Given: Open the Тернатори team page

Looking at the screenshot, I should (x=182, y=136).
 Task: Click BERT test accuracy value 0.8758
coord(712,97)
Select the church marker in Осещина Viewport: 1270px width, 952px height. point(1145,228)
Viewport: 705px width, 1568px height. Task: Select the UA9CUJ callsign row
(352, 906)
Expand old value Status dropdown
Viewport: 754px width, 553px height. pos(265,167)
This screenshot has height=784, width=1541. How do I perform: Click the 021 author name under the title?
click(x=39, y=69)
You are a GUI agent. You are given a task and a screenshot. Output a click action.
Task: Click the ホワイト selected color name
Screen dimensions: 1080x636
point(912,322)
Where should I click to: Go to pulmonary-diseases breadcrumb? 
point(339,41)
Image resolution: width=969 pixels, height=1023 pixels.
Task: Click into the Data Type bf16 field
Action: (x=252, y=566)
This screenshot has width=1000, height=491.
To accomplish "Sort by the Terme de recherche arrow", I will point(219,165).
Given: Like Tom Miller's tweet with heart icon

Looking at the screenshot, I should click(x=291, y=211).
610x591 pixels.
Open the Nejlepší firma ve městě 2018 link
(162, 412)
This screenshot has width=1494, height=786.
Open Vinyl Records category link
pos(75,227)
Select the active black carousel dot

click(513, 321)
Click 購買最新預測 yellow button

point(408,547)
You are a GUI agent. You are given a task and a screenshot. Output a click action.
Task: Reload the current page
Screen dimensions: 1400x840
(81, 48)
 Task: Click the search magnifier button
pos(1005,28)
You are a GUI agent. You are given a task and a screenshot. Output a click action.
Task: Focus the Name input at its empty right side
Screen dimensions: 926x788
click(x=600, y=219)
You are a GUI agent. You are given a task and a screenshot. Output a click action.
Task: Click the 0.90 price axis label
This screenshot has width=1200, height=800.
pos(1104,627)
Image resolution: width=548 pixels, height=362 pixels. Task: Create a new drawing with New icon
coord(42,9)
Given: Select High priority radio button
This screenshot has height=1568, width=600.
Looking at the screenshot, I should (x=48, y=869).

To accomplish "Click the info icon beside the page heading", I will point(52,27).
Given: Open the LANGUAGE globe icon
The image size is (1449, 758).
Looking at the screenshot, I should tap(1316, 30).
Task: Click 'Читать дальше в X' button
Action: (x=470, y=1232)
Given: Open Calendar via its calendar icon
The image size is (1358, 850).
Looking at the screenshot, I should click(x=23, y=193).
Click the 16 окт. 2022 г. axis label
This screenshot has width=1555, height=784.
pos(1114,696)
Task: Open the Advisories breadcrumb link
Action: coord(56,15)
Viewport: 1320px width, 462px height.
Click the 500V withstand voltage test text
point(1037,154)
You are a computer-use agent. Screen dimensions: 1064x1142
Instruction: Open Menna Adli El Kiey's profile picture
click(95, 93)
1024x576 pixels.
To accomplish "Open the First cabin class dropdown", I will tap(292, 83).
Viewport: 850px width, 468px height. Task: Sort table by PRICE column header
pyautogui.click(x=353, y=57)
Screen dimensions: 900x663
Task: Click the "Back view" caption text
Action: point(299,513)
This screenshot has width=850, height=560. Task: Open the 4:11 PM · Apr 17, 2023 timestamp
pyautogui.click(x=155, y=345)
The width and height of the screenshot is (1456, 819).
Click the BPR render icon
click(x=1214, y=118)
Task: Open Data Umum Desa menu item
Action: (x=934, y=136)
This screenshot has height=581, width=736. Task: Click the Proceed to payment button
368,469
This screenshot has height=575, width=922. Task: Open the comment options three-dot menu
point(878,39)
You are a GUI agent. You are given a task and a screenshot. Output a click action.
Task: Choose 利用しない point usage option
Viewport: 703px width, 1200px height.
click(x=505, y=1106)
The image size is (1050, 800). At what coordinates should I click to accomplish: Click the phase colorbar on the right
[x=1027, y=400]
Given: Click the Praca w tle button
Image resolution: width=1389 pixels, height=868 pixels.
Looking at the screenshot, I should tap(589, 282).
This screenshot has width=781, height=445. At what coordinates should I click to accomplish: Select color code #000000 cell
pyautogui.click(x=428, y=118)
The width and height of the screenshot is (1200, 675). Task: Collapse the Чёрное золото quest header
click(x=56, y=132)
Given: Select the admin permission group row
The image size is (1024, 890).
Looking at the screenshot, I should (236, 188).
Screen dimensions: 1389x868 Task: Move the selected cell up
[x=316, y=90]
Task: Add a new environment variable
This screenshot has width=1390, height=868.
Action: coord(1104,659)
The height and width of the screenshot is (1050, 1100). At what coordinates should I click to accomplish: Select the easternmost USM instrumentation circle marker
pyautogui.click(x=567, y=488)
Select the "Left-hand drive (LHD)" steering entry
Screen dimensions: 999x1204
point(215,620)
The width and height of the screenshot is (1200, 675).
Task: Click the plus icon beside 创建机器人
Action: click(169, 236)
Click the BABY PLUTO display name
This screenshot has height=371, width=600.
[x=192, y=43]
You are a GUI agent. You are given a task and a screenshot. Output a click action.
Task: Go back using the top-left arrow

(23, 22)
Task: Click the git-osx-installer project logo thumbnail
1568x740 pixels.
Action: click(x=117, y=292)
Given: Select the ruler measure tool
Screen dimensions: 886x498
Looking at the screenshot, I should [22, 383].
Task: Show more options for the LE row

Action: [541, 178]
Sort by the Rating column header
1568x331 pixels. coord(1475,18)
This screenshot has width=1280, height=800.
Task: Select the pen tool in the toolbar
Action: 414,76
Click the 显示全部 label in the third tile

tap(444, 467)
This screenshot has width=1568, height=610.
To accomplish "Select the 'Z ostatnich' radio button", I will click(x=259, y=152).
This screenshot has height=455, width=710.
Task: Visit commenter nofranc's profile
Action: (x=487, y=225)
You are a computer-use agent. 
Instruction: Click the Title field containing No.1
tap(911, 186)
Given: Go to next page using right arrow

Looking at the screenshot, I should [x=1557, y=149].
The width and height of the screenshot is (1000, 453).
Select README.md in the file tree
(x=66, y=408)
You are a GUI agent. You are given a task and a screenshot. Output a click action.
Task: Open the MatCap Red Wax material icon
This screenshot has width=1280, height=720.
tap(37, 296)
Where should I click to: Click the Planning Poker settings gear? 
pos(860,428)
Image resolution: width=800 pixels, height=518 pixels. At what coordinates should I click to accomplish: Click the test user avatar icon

::::

What the task asks
The expected answer is a copy of each line above containing "computer".

Your response
You are a computer-use agent. Screen dimensions: 1064x1142
You are a computer-use agent. 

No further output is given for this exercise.